Dr. Ross stared at her, weighing his options. He could keep going back and forth, wasting minutes that were so precious to every doctor, or he could wash his hands of it. With a sigh, he nodded. “I’ll have the nurses gather your discharge papers,” he said, making one last note on his clipboard before clicking his pen shut and swooping from the room.

Silence pressed around Harper and Dan like an amorphous weight threatening to crush them. Harper wanted to scream. She wanted to cry. She hated being such an embarrassing mess. And she hated that Dan looked at her like that, with a stare she could feel.

A look that whispered, It’s okay to be a mess, you can be a mess with me.

Because a part of her so desperately wanted to believe that. She wanted to let out her ugly and trust that he’d still be there. But if she did that, she’d be weak. If she softened even a fraction, she’d crumble. She instinctively knew it. Her survival depended on control.

If she broke now, it would all be a waste. Her mother’s death, the pain of losing her, the years of loneliness and fear—it would all be for nothing.

“There’s no shame in getting help. In going to therapy. I think it could be really good for you,” Dan said, breaking their silence.

Harper wanted to laugh. No shame? There was nothing but shame.

Shame saturated her so profoundly, permeated her so acutely, that she could drown in it. She was supposed to be strong. Smart. Independent. But she wasn’t any of those things if she accepted that sometimes her mind was outside her realm of control, her emotions these unwrangleable creatures that chewed her up and spit her out. There was no greater shame than admitting that.

“Can I ask you a question?” she whispered, all her countless feelings globbing together into anger.

“Of course,” Dan said, leaning toward her, reaching out for her. She avoided his touch.

“Who the fuck do you think you are?” she asked evenly, fixing him with a cold stare.

“W-what?”

“Who. The. Fuck.

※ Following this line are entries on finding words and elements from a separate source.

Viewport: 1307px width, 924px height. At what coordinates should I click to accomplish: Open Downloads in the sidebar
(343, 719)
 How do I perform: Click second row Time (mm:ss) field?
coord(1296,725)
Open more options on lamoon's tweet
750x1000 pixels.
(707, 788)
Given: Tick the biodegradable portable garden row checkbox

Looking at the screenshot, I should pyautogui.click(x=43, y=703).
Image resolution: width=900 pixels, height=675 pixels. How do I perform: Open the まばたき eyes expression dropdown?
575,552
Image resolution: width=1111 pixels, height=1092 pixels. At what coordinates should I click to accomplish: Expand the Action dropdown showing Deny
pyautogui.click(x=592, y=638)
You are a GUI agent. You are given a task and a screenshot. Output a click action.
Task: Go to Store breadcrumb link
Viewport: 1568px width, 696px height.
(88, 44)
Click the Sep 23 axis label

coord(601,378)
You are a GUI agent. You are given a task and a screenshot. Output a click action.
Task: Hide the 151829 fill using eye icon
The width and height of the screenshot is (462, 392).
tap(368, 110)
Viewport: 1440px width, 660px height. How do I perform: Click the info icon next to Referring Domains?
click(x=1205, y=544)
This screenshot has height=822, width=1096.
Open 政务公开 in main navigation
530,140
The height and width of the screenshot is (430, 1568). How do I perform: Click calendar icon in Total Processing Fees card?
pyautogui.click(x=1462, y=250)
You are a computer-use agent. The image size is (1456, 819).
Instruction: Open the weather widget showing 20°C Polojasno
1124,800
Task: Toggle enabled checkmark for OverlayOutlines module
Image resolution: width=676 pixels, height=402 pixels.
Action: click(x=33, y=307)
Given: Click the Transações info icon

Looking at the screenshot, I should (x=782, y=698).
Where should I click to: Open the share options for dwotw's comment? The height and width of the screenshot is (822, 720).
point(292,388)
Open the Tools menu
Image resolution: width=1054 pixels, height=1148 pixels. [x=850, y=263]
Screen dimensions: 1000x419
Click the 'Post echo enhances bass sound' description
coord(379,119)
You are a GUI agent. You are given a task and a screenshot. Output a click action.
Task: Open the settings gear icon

Do you think you are? Telling someone I’m mentally ill? Telling me I need therapy? I’m just curious where you get off.”

“Excuse me?” Dan said, his head reeling back, his temper rising to the surface. “Are you fucking kidding me right now, Harper? If you didn’t notice, you’ve been having a full-blown meltdown for the past twenty-four hours that resulted in you being hospitalized. And you’re mad that I told a doctor about it?”

“I didn’t have a meltdown!” Harper nearly shouted, her blood pounding at her temples. She knew she was a dirty little liar. But lying was better than admitting the truth, better than submitting to the reality of how much anxiety controlled her life. “And none of that information was yours to tell. I don’t go broadcasting your bullshit around.”

“My bullshit?”

“Yeah, Dan. Your bullshit.” She couldn’t stop herself. All that shame, all that embarrassment, swelled inside her, lashing out in a rage. Striking at the closest thing. “You’re the one who needs help. You’re the one walking around like some precious martyr for your dead dad. ‘Oh, woe is me. I had a meanie father, and now my mom wants me to come work with her after school. My life is so hard whaaa whaaa whaaa.’” Harper was being cruel. Absolutely awful. And she hated how good it felt. Anything to remove the attention from her own fucked-up mind.